▸ **Source passage**
*** Block opens ***

Moreover, the company’s better-than-expected third-quarter results, driven by double-digit revenue growth observed in both Google Services and Google Cloud, played the role of a major catalyst in boosting its share price. Alphabet also increased its capital expenditure plan for 2025 and indicated that it expects to raise it further next year, signaling the company’s aggressive investment strategy in high-growth areas such as AI infrastructure and cloud computing. This likely boosted investor sentiment as well, as it reflects a commitment to future revenue growth — a factor that typically supports a higher stock price.
Earlier, in May 2025, during its annual I/O developer conference, Alphabet announced the rollout of "AI Mode" to all its U.S. users for Google Search, in a bid to maintain its dominance as a search engine. This must have also contributed to GOOGL’s share-price surge over the past six months, which has culminated in its current market capitalization of nearly $4 trillion.

*** Block closes ***

Data drawn from a collection:
*** Block opens ***

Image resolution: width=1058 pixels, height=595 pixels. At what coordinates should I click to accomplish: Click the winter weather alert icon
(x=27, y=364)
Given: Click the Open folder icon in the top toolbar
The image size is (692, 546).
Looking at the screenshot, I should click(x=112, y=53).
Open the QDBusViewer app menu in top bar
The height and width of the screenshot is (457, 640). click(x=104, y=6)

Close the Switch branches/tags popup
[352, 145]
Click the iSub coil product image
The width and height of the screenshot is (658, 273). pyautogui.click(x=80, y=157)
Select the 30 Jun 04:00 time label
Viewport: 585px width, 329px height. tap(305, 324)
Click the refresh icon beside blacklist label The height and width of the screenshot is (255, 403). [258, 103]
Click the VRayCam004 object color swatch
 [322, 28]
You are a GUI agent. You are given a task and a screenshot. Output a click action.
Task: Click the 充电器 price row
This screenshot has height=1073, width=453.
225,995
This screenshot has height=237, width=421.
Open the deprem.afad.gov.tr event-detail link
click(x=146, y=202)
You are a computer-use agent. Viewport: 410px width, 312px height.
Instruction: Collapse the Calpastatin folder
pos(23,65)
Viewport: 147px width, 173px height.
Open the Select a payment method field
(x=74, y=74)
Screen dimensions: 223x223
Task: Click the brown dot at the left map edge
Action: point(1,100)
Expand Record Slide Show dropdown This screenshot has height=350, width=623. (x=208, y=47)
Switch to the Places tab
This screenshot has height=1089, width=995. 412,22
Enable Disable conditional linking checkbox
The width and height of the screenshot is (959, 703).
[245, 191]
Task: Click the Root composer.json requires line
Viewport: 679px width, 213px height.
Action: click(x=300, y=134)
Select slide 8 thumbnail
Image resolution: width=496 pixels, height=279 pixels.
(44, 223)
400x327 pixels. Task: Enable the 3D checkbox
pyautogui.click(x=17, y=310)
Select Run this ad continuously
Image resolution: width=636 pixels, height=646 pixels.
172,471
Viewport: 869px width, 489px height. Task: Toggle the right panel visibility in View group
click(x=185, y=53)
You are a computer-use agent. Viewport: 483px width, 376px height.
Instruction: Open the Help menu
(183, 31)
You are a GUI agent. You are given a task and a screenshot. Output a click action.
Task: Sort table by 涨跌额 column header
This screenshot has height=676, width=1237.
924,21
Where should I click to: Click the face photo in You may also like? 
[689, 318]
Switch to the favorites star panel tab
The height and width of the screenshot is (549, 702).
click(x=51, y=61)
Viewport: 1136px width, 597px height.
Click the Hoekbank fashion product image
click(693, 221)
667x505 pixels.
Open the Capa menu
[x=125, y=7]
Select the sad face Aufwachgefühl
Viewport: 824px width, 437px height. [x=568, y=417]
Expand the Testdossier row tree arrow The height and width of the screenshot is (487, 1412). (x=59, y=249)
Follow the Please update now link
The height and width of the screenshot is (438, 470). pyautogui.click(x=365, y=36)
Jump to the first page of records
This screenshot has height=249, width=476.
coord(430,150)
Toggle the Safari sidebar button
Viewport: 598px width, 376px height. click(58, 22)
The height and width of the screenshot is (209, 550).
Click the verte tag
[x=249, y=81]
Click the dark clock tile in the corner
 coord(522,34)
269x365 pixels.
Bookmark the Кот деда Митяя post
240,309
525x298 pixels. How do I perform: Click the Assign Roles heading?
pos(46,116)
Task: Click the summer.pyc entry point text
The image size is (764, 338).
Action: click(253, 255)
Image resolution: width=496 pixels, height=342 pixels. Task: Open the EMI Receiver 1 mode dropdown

*** Block closes ***

▸ **Required work**
A) According to the passage on Alphabet, in which two areas was double-digit revenue growth observed in the third quarter?
B) Restate the stretch of the passage on Alphabet from "Moreover, the company’s" through "higher stock price.", renaming "capital expenditure" as "capital spending".

▸ **Exercise answers**
A) Google Services and Google Cloud.

B)
Moreover, the company’s better-than-expected third-quarter results, driven by double-digit revenue growth observed in both Google Services and Google Cloud, played the role of a major catalyst in boosting its share price. Alphabet also increased its capital spending plan for 2025 and indicated that it expects to raise it further next year, signaling the company’s aggressive investment strategy in high-growth areas such as AI infrastructure and cloud computing. This likely boosted investor sentiment as well, as it reflects a commitment to future revenue growth — a factor that typically supports a higher stock price.